# [WHAT IS EXPECTED]
Convert the records below into a JSON list of strings with one string per line, skipping blank lines. Include everything from the line containing "This screenshot has height=516, width=720." down to the line containing "pos(1295,18)", both of those lines included.

· · · · ·

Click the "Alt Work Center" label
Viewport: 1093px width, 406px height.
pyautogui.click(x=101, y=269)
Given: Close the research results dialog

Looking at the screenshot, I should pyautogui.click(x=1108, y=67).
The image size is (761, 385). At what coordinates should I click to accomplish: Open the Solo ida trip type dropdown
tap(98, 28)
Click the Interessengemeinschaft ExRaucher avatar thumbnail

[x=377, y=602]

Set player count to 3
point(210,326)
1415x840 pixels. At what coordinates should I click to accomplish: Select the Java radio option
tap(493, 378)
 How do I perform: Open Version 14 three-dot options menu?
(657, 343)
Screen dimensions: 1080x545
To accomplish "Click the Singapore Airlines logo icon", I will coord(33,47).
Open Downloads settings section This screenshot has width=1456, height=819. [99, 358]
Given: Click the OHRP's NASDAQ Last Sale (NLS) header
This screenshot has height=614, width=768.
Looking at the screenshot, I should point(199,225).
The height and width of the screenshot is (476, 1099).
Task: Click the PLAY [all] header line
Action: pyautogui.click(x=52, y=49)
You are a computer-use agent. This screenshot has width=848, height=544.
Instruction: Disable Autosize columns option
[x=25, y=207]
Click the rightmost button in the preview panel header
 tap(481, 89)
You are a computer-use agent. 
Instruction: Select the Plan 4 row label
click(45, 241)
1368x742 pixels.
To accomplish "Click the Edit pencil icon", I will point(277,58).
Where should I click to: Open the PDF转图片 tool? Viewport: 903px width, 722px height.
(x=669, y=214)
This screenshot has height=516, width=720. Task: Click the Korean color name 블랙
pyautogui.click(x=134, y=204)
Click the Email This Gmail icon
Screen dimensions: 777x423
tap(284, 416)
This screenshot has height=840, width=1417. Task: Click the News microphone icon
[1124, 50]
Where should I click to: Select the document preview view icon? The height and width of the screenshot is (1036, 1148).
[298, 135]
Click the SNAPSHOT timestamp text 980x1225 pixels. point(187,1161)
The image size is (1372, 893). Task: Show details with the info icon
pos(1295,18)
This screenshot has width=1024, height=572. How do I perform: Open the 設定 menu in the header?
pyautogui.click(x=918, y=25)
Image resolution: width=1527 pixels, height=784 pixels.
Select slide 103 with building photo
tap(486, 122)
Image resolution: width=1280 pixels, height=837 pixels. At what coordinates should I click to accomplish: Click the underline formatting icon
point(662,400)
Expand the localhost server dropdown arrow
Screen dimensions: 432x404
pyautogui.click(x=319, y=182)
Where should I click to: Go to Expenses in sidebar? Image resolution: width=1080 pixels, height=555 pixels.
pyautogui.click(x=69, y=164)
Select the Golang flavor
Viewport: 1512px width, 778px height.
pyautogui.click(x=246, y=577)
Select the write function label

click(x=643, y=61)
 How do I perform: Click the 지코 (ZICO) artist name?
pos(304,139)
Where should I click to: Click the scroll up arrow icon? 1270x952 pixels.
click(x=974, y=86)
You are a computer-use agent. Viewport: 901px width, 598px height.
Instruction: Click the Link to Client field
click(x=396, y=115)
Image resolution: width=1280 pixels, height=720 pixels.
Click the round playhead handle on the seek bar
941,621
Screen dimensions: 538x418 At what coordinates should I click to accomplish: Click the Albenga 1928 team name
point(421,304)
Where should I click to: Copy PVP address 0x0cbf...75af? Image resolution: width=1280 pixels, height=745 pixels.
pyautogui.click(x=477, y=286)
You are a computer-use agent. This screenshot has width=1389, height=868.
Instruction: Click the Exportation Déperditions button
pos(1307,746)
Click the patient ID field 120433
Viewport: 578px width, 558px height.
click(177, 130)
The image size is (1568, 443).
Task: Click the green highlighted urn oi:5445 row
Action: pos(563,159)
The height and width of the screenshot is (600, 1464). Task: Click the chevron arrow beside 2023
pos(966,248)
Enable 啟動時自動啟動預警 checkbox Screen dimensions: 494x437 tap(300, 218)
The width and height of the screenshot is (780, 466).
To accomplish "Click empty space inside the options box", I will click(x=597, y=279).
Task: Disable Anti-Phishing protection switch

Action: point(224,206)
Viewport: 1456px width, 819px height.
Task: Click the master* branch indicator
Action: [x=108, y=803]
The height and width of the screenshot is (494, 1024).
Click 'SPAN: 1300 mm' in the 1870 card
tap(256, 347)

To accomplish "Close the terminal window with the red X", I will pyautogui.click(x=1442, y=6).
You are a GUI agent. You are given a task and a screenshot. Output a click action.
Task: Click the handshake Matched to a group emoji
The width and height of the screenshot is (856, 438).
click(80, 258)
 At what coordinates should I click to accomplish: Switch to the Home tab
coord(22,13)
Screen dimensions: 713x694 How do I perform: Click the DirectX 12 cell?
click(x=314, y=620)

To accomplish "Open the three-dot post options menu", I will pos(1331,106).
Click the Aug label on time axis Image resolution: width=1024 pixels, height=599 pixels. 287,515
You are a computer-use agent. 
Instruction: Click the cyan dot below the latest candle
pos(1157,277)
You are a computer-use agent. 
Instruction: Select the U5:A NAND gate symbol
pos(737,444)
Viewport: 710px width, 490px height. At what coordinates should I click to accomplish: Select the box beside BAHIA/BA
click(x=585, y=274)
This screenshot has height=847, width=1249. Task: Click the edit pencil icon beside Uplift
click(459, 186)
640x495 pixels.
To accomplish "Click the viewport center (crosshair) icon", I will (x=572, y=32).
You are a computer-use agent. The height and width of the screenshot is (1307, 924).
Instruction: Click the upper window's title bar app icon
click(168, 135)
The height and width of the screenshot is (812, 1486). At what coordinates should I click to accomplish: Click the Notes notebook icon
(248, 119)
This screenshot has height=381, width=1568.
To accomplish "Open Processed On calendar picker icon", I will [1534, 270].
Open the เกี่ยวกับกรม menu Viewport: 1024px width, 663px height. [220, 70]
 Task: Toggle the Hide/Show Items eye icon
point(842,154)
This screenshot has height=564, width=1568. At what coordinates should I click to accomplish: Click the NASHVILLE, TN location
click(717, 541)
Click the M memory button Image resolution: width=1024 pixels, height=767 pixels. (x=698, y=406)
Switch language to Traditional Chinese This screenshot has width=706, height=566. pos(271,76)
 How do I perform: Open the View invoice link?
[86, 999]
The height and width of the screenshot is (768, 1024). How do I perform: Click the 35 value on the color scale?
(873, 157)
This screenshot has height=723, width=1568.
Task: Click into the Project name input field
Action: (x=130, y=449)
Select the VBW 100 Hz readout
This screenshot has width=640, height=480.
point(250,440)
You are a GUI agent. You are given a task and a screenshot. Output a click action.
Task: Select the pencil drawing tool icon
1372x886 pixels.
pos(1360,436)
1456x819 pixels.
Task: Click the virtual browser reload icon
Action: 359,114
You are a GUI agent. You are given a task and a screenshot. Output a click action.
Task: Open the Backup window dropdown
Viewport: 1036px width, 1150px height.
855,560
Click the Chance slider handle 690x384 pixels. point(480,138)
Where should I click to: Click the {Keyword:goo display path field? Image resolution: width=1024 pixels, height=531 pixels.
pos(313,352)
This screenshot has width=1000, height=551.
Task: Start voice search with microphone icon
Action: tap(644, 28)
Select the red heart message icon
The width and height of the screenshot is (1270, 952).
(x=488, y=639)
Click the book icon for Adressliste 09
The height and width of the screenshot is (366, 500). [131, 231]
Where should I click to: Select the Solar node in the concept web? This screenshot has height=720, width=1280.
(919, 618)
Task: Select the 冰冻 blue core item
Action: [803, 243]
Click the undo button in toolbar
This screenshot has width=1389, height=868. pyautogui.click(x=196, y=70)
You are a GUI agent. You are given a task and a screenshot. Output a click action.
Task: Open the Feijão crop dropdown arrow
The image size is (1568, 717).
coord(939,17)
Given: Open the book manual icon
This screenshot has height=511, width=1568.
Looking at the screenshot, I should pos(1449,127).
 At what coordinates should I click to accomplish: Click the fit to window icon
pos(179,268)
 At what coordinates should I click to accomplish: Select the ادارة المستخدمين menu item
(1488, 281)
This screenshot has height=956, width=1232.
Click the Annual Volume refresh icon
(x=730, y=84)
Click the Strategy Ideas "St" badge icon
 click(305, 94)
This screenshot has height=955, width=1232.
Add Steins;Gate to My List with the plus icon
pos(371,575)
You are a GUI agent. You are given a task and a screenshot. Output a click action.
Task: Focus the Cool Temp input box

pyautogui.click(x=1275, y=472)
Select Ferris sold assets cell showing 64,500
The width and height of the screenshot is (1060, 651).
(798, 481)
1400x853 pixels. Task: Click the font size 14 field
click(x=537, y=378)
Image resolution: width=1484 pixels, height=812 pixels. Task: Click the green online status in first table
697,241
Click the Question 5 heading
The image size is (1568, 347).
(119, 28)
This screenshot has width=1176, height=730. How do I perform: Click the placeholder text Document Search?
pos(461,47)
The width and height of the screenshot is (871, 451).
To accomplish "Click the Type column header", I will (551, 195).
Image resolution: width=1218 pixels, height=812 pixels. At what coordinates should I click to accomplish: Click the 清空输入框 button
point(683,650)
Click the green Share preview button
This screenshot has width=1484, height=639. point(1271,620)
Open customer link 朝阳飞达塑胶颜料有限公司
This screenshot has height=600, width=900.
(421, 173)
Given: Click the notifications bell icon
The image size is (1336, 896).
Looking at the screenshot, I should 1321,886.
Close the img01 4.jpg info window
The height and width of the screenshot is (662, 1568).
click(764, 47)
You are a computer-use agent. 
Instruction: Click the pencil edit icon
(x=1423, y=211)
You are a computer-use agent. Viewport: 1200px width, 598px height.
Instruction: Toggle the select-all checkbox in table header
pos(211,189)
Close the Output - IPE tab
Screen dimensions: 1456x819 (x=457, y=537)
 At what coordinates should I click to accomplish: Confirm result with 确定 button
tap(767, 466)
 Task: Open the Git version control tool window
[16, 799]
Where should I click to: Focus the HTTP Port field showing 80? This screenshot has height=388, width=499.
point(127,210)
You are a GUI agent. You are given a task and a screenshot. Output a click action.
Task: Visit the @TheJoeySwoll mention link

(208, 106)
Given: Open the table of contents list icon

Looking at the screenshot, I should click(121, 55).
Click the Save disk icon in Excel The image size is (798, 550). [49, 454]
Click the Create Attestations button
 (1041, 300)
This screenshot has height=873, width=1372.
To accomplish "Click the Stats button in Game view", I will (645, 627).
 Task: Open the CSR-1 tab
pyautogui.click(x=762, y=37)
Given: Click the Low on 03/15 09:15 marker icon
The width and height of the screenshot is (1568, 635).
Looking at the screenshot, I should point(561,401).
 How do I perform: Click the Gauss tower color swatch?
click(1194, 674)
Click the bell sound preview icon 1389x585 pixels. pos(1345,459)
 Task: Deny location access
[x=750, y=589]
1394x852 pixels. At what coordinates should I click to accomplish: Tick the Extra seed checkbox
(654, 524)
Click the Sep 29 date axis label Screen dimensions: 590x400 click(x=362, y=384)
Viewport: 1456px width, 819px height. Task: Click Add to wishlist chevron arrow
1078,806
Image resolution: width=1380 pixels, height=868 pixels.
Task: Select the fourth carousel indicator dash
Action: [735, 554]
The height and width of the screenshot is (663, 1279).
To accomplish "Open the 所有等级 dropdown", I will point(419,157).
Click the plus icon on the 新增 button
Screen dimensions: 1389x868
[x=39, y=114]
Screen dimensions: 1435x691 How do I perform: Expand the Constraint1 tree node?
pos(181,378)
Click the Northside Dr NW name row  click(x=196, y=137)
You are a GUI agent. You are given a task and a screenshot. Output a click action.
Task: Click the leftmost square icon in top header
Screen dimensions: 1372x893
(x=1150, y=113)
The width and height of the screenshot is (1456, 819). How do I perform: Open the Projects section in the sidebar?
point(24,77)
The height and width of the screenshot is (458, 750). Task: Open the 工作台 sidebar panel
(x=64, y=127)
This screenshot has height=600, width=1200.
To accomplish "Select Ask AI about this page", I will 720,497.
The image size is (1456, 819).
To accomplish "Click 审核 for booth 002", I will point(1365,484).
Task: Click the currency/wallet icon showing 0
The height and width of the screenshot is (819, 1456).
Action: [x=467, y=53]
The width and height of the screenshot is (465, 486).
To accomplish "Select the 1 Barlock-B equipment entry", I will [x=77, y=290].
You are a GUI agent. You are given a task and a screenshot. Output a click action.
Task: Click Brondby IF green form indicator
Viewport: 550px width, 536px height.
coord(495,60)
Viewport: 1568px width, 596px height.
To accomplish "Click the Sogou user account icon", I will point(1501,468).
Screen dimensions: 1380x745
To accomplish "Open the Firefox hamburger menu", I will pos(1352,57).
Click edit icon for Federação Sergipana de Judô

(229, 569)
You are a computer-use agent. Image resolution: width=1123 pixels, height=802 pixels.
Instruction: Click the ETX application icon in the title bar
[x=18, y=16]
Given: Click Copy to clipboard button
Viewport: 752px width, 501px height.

· · · · ·

# [ANSWER FOR THE TASK]
[
  "This screenshot has height=516, width=720. Task: Click the Korean color name 블랙",
  "pyautogui.click(x=134, y=204)",
  "Click the Email This Gmail icon",
  "Screen dimensions: 777x423",
  "tap(284, 416)",
  "This screenshot has height=840, width=1417. Task: Click the News microphone icon",
  "[1124, 50]",
  "Where should I click to: Select the document preview view icon? The height and width of the screenshot is (1036, 1148).",
  "[298, 135]",
  "Click the SNAPSHOT timestamp text 980x1225 pixels. point(187,1161)",
  "The image size is (1372, 893). Task: Show details with the info icon",
  "pos(1295,18)"
]